Question soumise le 18 avril 2023

M. Xavier Batut interroge M. le ministre de la transition écologique et de la cohésion des territoires sur la régulation des grands cormorans sur les eaux libres. L'arrêté du 29 octobre 2009 fixant la liste des oiseaux protégés sur l'ensemble du territoire et les modalités de leur protection cite le grand cormoran (Phalacrocorax carbo sinensis) parmi les volatiles protégés. Néanmoins, l'article L. 411-2-4 du code de l'environnement prévoit des possibilités de dérogation, permettant la régulation de cette espèce dans certains départements. Ainsi, l'arrêté du 19 septembre 2022 fixant les plafonds départementaux dans les limites desquelles des dérogations aux interdictions de destruction peuvent être accordées par les préfets concernant les grands cormorans pour la période 2022-2025, fixe à zéro le plafond attribué pour le département de la Seine-Maritime.
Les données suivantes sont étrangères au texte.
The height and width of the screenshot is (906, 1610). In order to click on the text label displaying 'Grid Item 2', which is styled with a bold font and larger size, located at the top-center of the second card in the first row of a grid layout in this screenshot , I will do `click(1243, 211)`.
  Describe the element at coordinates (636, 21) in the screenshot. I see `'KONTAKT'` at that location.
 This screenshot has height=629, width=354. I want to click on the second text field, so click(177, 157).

Autrement dit, aucune régulation ne peut être faite sur la population de ce volatile qui prospère sur le territoire. Nul ne peut croire que le Gouvernement a cédé aux activistes animalistes et autres prétendues organisations de défense des oiseaux qui déposent régulièrement des recours judiciaires contre les arrêtés préfectoraux pris sur le fondement de la disposition de l'article L. 411-2-4 du code de l'environnement. Il faut prendre conscience que la forte augmentation de la population des grands cormorans est à l'origine d'un véritable carnage dans les écosystèmes aquatiques, menaçant les activités piscicoles et surtout l'équilibre de la faune sauvage. La Seine-Maritime est particulièrement touchée par cette problématique en raison d'un réseau hydrographique important avec la Seine et ses affluents, mais aussi la Manche qui embouche de nombreuses rivières. Les poissons migrateurs, pour lesquels des investissements colossaux en matière d'hydraulique douce sont réalisés pour permettre leur circulation et leur préservation, en sont les premières victimes. La solution du « quota zéro prélèvement » n'est pas tenable et met à mal à la protection de biodiversité dans les cours d'eau du département de la Seine-Maritime. Il souhaite connaître les intentions du Gouvernement pour réguler la population des grands cormorans et protéger les espèces piscicoles et la faune sauvage aquatique contre ce prédateur marin très envahissant en Seine-Maritime.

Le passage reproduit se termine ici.